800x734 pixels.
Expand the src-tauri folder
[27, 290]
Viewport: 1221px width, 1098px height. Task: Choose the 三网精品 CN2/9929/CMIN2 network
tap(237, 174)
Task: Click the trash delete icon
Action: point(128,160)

# # #

- TASK TO COMPLETE
Each of the entries must be written out again exactly.

- RESULT
800x734 pixels.
Expand the src-tauri folder
[27, 290]
Viewport: 1221px width, 1098px height. Task: Choose the 三网精品 CN2/9929/CMIN2 network
tap(237, 174)
Task: Click the trash delete icon
Action: point(128,160)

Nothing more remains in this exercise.